Work task =
Lines to return, exactly: from the line with "You are a GUI" to the line with "This screenshot has width=1456, height=819." in the entries below, both included.

Exercise materials =
-- Opening Marker --

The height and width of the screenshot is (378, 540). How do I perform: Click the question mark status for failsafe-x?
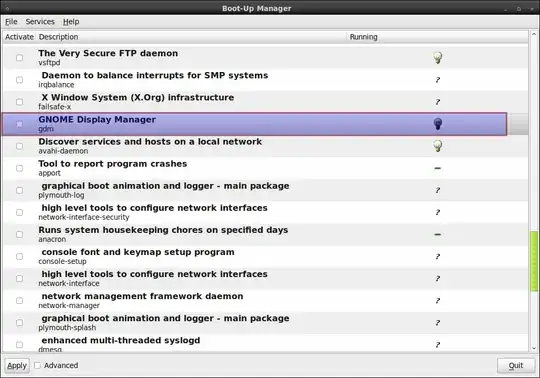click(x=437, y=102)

-- Closing Marker --
-- Opening Marker --

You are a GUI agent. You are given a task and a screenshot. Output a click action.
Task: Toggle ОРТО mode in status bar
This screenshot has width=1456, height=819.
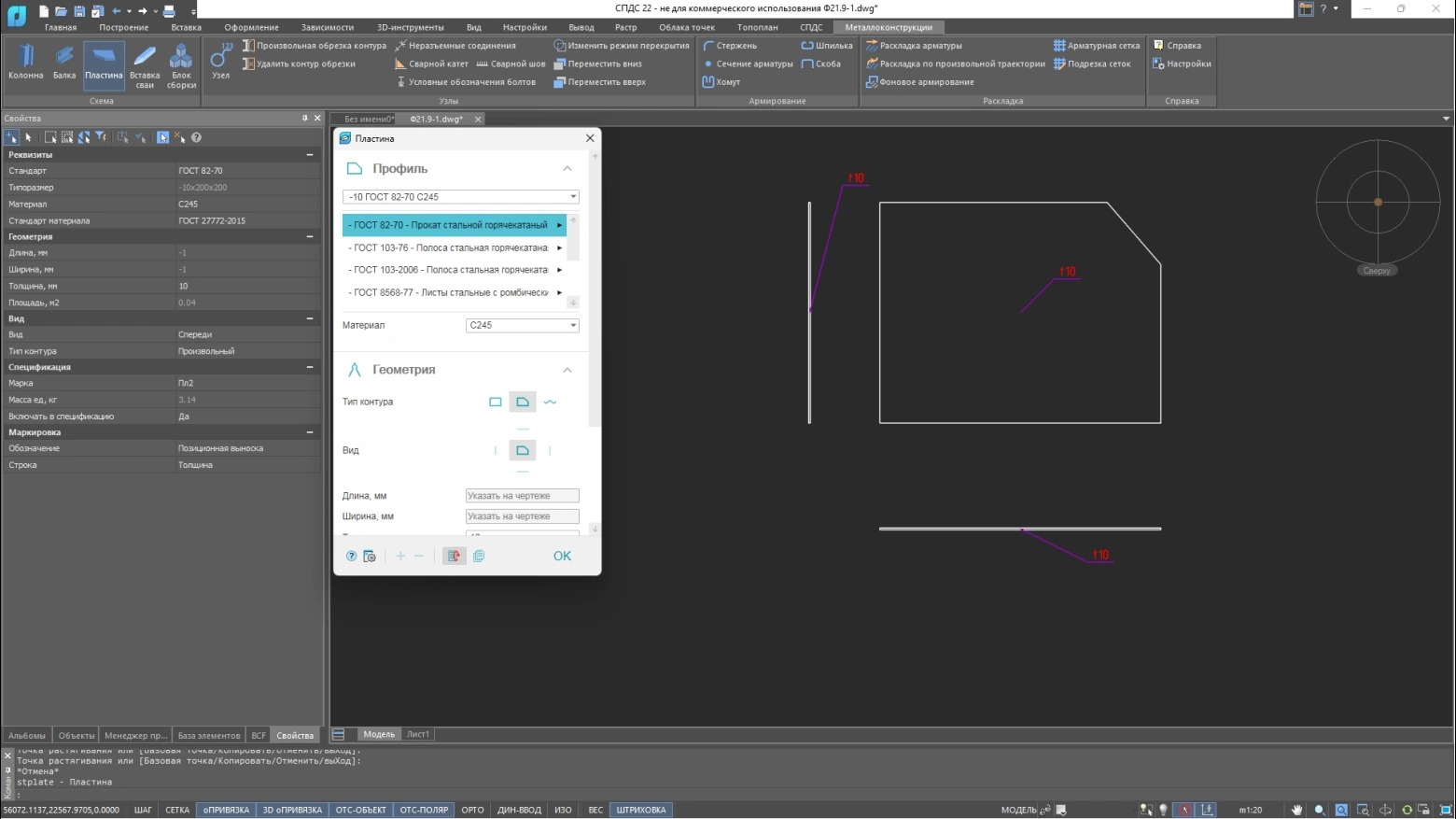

-- Closing Marker --

The answer =
You are a GUI agent. You are given a task and a screenshot. Output a click action.
Task: Toggle ОРТО mode in status bar
This screenshot has width=1456, height=819.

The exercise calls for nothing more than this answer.